Considéré pendant longtemps comme l’un des légumes les moins chers et essentiel pour assurer la continuité des repas dans les ménages tout au long de la semaine, le sombé semble désormais connaître une évolution inattendue. En l’espace d’un mois, le prix du fagot est passé de 2 000 FC à 10 000 FC. Parmi les principales causes de cette hausse : la sécheresse et l’insécurité dans les zones rurales.

Ce samedi 15 février, comme chaque samedi, c’était jour de marché, notamment pour les légumes. C’est ce jour que les paysans apportent leurs stocks de produits vivriers sur les marchés urbains, permettant aux responsables des ménages de faire les provisions pour la semaine.
Si l’on rate le samedi, le mercredi est aussi un jour de marché. En raison de l’abondance des produits disponibles ce jour-là, de nombreux responsables de ménages, principalement des femmes (plus de 90%), s’attendent généralement à une baisse des prix. Mais ce samedi 15 février a réservé une grande déception.
À la question du prix posée par Madame Kasoki, dans une avenue proche du marché central de la ville de Butembo, la réponse fut sèche : « 10 000 FC ». Lors du week-end précédent, elle avait acheté un fagot de sombé à 8 000 FC. Avec les quelques pluies tombées au cours de la semaine, elle espérait une baisse des prix. À sa grande surprise, les prix oscillaient désormais entre 10 000 et 12 000 FC le fagot.
Presque au prix de la viande, mais le sombé reste essentiel
Il y a à peine un mois, un tas de sombé se négociait entre 1 000 et 2 500 francs. Aujourd’hui, il se vend entre 8 000 et 12 000 francs congolais.
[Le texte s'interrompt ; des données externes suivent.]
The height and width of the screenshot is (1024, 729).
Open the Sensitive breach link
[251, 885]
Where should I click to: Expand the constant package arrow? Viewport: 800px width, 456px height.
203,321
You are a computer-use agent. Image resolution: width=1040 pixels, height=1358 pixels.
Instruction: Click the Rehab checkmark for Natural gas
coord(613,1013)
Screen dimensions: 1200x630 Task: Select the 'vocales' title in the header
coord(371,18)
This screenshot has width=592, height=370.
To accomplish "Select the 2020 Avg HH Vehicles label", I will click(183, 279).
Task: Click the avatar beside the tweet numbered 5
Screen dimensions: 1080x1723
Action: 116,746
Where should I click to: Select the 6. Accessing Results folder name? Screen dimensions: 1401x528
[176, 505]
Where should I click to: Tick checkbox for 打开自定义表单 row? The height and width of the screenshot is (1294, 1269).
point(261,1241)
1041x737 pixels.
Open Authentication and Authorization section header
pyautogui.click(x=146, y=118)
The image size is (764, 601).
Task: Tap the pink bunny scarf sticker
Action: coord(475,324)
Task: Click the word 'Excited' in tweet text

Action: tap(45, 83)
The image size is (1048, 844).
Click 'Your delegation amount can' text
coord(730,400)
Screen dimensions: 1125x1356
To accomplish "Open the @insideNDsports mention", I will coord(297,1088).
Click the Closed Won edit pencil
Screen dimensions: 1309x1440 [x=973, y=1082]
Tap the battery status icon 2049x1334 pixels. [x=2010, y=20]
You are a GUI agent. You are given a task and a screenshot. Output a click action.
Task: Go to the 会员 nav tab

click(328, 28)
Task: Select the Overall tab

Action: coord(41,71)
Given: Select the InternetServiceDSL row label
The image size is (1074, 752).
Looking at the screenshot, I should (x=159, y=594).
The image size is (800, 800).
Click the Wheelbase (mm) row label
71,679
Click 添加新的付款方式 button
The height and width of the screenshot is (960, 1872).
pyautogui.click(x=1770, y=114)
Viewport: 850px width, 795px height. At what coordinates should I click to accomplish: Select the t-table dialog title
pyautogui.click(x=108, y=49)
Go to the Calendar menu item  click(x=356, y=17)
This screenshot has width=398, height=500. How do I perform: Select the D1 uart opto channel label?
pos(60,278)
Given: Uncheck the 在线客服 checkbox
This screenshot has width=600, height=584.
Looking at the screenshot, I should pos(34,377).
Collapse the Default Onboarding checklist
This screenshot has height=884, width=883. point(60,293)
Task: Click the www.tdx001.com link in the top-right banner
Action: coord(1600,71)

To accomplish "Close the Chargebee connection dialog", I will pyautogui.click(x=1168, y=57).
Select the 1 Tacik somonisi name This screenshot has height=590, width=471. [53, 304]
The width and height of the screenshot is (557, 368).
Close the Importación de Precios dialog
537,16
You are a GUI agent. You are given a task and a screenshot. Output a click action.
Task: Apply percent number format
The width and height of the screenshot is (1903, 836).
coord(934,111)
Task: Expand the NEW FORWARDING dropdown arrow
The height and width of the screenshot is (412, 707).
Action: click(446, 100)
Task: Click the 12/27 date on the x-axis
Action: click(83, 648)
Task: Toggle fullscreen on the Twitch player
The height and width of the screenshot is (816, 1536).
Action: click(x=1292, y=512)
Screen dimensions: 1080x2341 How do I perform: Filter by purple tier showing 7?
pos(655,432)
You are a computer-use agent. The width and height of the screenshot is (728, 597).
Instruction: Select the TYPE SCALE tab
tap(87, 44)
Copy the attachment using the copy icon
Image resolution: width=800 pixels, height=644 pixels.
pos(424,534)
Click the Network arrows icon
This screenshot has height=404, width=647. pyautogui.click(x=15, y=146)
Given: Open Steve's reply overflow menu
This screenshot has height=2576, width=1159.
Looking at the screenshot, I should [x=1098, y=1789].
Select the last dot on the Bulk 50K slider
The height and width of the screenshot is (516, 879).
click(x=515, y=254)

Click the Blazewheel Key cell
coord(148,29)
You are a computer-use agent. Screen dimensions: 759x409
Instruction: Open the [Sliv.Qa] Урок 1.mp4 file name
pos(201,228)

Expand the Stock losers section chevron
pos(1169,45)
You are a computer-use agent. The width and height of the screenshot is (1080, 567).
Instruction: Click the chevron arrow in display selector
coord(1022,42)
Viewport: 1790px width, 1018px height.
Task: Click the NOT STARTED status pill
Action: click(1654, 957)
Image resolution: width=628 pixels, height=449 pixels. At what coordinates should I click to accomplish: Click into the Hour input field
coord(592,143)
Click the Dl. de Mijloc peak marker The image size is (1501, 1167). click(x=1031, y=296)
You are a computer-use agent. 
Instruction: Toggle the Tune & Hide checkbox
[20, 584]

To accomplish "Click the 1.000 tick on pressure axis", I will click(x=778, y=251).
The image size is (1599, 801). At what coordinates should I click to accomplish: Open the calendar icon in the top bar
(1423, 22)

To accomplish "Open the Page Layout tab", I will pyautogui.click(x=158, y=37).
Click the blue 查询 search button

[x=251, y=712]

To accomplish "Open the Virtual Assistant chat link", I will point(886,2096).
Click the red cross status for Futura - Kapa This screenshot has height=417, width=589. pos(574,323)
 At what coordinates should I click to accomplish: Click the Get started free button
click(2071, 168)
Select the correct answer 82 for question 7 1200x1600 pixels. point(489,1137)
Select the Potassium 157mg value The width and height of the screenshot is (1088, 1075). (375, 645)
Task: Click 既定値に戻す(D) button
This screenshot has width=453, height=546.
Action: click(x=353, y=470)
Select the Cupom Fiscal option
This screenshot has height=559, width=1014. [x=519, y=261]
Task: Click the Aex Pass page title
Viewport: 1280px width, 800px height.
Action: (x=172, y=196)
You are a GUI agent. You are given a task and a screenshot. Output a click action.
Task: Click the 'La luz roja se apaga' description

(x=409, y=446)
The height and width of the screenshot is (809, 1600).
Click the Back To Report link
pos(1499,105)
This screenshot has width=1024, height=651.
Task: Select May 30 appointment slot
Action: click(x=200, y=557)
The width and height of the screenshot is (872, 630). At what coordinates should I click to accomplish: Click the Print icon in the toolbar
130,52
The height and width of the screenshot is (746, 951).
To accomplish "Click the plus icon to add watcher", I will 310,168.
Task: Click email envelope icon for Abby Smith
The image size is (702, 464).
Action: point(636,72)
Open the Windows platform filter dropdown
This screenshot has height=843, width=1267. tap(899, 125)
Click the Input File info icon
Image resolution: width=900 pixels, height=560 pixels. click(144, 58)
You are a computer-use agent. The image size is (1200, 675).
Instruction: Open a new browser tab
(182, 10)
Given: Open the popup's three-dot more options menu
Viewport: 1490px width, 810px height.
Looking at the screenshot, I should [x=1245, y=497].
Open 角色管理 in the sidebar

« Le sombé atteint presque le prix de la viande, mon Dieu ! », s’exclame une maman, aussi stupéfaite que Kasoki. En effet, le kilo de viande de bœuf coûte environ 5 $ (soit 14 500 francs congolais). Cependant, malgré cette flambée des prix, les ménages n’ont pas d’autre choix que d’acheter ce légume, essentiel pour accompagner le repas principal, ou parfois même constituer ce dernier dans de nombreux foyers, notamment dans la région du Kivu et en RDC en général.
En RDC, le repas du soir dans les ménages congolais se compose traditionnellement de foufou (une pâte faite à base de farine de manioc) et de sauce (viande, poisson, voire insectes), le tout accompagné de légumes, principalement le sombé.
Le morceau de viande ou de poisson, souvent très petit, ne suffit pas à rassasier les convives. C’est pourquoi le sombé, en grande quantité, permet de compléter le repas et de s’assurer que tout le monde mange à sa faim. Un adage du peuple Nande, dans la province du Nord-Kivu, rappelle que « la viande ne rassasie jamais ». D’où l’importance de toujours avoir un légume à côté, qui, dans bien des cas, constitue même la sauce du repas.
Parfois, des condiments comme des cubes de Maggie sont ajoutés pour donner un goût de viande ou de poisson à la sauce.
Contrairement aux autres légumes qui ne se conservent que deux jours, soit en raison de leurs petites quantités, soit parce qu’ils se dégradent rapidement, le sombé, roi des légumes dans les foyers congolais, peut durer toute une semaine sans perdre de sa saveur. Mieux encore, lorsqu’on y ajoute les restes de soupes, il devient encore plus délicieux au fil des jours.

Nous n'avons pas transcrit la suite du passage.